## [Extrait du texte]
------------------------------

Au fil de l'histoire, les envahisseurs – Byzantins, Huns, Francs, Slaves, Ottomans – n'ont fait que passer par ces montagnes. Les Valaques, eux, s'y sont ancrés, comme à Metsovo. Cette bourgade de l'Epire, qui compte aujourd'hui près de quatre mille habitants, fut autrefois un grand centre économique et intellectuel. Dotée d'une autonomie politique, elle avait son propre gouvernement et un fonctionnement digne d'une démocratie, alors que tous les Balkans subissaient le joug turc. Aujourd'hui encore, on y parle le valaque réputé le plus «pur», et le dimanche et les jours de fête, on s'y promène en costume traditionnel, tissé dans une laine rugueuse. Leonidas Metsios, professeur de gymnastique, fait danser ses élèves dans l'association folklorique de Metsovo. Sa troupe a déjà tourné dans de nombreux pays, fière d'y représenter la culture valaque, mais aussi la Grèce. Car c'est toute l'ambivalence de leur identité: Leonidas, qui porte, comme de nombreux Valaques, un prénom emprunté à l'Antiquité grecque – comme Socrate, Basile, Xanthippe –, se revendique citoyen grec, mais Valaque de cœur. Ce peuple, cette langue, ces mœurs, c'est son âme. Les larmes luisent dans ses yeux lorsqu'il évoque ses origines : «Ma mère, une vraie Metsovienne, habillée à l'ancienne, avec ces couches de gilets et de jupes à larges plis, qu'elle a tissés elle-même avec la laine des troupeaux, ma mère embaume. Et pourtant, elle ne se lave pas tous les jours comme tout le monde le fait aujourd'hui ! Cela sent le vrai, le chaud. C'est comme la langue, ce sont mes tripes, là d'où je viens. C'est l'origine de mon monde.» Où qu'ils soient installés, en Australie, par exemple, les Valaques reviennent constamment aux sources. Malovista est un petit bourg de Macédoine (ancienne république yougoslave de Macédoine) que l'on peine à trouver dans le lacis de routes serpentant sur le mont Baba. Des troupeaux, quelques maisons couvertes de lauses, des chemins de pierre très escarpés : le bout du monde au cœur de l'Europe… Autrefois, c'était une ville prospère, dont témoignent encore les fresques monumentales de ses églises. Seul signe de modernité, la voiture qui vient chercher tous les matins les airelles cueillies aux alentours pour être expédiées en Allemagne.
Vangelis Javoski, imprimeur retraité émigré à Sydney avec sa femme Anna, y revient chaque été. Habitués au confort australien, ils vivent ici, pour les vacances, comme ont vécu leurs parents : laver à la main, avec l'eau chauffée au bois du kazani (chaudron), sarcler à la bêche… A Sydney, Vangelis garde aussi quelques habitudes. Tous les soirs, au café, il joue aux cartes ou au tric-trac avec d'autres membres de la diaspora valaque, venus de Grèce, d'Albanie ou de Serbie. Dans les rues de Malovista, on rencontre de plus en plus d'anciens habitants, transportant à dos de mulet les matériaux qui redonneront vie aux maisons de leurs pères. Ils habitent à Bitola, la grande ville voisine, à Athènes ou en Crète. Mais en été, ils rentrent pour reconstruire pierre par pierre le territoire d'un peuple qu'on a cru en partance, et qui est toujours là.

------------------------------

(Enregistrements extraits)
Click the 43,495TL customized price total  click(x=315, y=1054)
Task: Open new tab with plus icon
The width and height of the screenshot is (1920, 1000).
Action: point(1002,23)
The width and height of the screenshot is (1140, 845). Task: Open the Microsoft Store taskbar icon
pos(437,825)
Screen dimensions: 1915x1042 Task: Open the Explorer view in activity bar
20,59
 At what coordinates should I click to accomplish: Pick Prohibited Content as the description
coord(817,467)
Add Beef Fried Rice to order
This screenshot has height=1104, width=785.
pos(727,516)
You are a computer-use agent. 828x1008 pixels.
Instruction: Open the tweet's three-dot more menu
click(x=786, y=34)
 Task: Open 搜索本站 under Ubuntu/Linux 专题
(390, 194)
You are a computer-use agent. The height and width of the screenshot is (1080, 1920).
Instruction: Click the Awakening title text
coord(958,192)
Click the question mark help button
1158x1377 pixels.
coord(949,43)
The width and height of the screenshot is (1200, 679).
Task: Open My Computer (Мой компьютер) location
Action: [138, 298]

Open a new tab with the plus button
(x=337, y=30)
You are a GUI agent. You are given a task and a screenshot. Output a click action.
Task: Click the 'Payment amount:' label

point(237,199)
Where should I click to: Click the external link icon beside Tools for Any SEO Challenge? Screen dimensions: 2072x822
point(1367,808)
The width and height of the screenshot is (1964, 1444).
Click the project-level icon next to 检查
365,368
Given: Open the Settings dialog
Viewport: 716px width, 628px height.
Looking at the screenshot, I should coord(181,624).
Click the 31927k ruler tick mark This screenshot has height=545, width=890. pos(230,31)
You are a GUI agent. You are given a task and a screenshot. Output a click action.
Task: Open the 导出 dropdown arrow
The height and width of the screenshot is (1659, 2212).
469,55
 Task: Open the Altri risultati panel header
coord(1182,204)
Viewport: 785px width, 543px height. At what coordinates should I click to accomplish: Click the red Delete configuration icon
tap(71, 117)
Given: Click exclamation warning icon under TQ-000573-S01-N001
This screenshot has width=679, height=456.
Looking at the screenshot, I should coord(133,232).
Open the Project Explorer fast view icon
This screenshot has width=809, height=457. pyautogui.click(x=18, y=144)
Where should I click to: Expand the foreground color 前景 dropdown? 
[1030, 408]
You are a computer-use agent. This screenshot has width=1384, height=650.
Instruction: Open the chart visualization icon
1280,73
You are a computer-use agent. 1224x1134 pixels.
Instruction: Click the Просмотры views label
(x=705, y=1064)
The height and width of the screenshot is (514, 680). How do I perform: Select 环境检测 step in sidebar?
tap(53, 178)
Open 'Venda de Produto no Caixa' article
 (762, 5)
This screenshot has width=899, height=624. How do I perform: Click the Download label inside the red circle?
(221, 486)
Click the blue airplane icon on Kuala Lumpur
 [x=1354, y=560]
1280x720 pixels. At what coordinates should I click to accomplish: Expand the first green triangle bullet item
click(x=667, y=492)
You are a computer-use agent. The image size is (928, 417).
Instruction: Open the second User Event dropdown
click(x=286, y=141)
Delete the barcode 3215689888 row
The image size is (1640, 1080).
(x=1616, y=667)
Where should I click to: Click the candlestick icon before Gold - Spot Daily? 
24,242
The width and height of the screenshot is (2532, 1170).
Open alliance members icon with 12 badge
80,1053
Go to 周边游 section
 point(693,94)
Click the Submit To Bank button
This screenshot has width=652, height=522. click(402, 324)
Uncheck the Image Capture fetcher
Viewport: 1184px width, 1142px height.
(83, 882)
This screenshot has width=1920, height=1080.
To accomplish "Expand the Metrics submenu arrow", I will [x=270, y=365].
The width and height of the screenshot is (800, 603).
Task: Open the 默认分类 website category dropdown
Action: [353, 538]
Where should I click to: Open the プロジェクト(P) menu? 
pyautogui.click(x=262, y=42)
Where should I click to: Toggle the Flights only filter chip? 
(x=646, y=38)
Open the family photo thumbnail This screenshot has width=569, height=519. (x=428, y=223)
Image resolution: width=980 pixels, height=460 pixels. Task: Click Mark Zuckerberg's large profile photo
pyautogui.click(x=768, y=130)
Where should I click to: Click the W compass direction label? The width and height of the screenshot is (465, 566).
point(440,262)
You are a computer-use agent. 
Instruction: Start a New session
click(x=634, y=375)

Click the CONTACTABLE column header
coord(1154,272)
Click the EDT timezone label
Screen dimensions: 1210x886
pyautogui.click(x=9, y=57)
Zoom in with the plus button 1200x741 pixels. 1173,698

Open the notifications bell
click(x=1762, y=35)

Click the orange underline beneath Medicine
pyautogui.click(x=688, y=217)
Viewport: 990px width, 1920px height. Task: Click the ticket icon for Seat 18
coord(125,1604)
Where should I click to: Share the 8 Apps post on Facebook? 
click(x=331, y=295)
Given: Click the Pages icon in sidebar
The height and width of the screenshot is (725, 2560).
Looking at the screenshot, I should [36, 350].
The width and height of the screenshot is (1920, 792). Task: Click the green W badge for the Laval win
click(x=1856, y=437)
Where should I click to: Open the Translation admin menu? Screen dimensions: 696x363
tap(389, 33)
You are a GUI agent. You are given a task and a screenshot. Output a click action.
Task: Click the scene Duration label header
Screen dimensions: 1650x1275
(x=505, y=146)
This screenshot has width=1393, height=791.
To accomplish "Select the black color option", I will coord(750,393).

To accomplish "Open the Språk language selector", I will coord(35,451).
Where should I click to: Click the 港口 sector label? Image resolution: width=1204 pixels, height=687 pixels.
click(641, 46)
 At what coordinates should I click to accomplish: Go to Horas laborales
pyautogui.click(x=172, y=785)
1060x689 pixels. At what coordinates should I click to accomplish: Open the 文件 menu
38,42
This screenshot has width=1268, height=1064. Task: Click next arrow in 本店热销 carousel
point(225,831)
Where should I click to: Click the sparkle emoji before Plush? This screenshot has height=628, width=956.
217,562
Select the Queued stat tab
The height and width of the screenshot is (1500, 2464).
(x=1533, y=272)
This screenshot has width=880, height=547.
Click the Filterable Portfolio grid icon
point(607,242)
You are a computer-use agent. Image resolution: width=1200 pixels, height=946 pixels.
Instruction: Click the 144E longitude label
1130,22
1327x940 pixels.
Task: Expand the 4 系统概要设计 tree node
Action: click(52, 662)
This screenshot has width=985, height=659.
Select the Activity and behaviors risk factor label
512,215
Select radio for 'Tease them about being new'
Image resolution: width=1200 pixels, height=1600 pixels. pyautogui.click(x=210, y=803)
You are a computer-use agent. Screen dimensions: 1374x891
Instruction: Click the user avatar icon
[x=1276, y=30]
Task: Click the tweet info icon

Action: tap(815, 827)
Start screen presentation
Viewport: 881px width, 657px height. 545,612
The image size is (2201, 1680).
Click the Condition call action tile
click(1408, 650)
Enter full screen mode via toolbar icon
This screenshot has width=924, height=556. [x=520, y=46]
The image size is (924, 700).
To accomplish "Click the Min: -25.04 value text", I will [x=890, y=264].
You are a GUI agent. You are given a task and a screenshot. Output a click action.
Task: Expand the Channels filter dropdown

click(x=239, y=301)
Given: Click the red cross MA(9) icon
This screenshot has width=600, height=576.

------------------------------

## [Consignes]
[A] Relevez tous les peuples envahisseurs nommés dans le texte sur les Valaques.
[B] Rédigez la suite du texte sur les Valaques, en reprenant après sa dernière phrase.

## [Corrigé]
[A] Byzantins, Huns, Francs, Slaves, Ottomans

[B]
A Voskopojë, en Albanie, ville mythique de la grandeur valaque d'hier, la diaspora fait là aussi renaître de ses cendres l'ancienne Moscopolis. De gigantesques palais byzantino-hollywoodiens, érigés avec l'argent des émigrés en Italie ou en Grèce, poussent entre les chemins de terre de ce qui n'est plus qu'un village de quelques centaines d'habitants. Au café du coin, les hommes ne manqueraient pour rien au monde les aventures de «Juanita», télénovela qui passe en boucle, dans un improbable doublage hispano-albanais. Autres temps… Jusqu'au XVIIIe siècle, Voskopojë fut un carrefour commercial sur la route qui menait les caravaniers chargés de peaux et de laine vers les capitales impériales, Vienne et Istanbul. La cité comptait alors quinze mille âmes et vingt-six églises, une académie, une grande bibliothèque, un hôpital et la première imprimerie des Balkans, qui publia des dizaines de livres en langue grecque. Tous les peuples de la région y cohabitaient. Anéantie par plusieurs assauts ottomans au XVIIIe siècle, par une attaque italienne en 1916 et par les bombes allemandes en 1943, Voskopojë fut réduite à peu de chose et tomba dans l'oubli pendant les quarante ans du règne communiste d'Enver Hoxha. De la splendeur d'antan, à l'orée de Voskopojë, ne reste que la Via Egnatia, voie romaine qui reliait Byzance à l'Adriatique. Entre ses gros pavés de granit viennent encore paître les moutons.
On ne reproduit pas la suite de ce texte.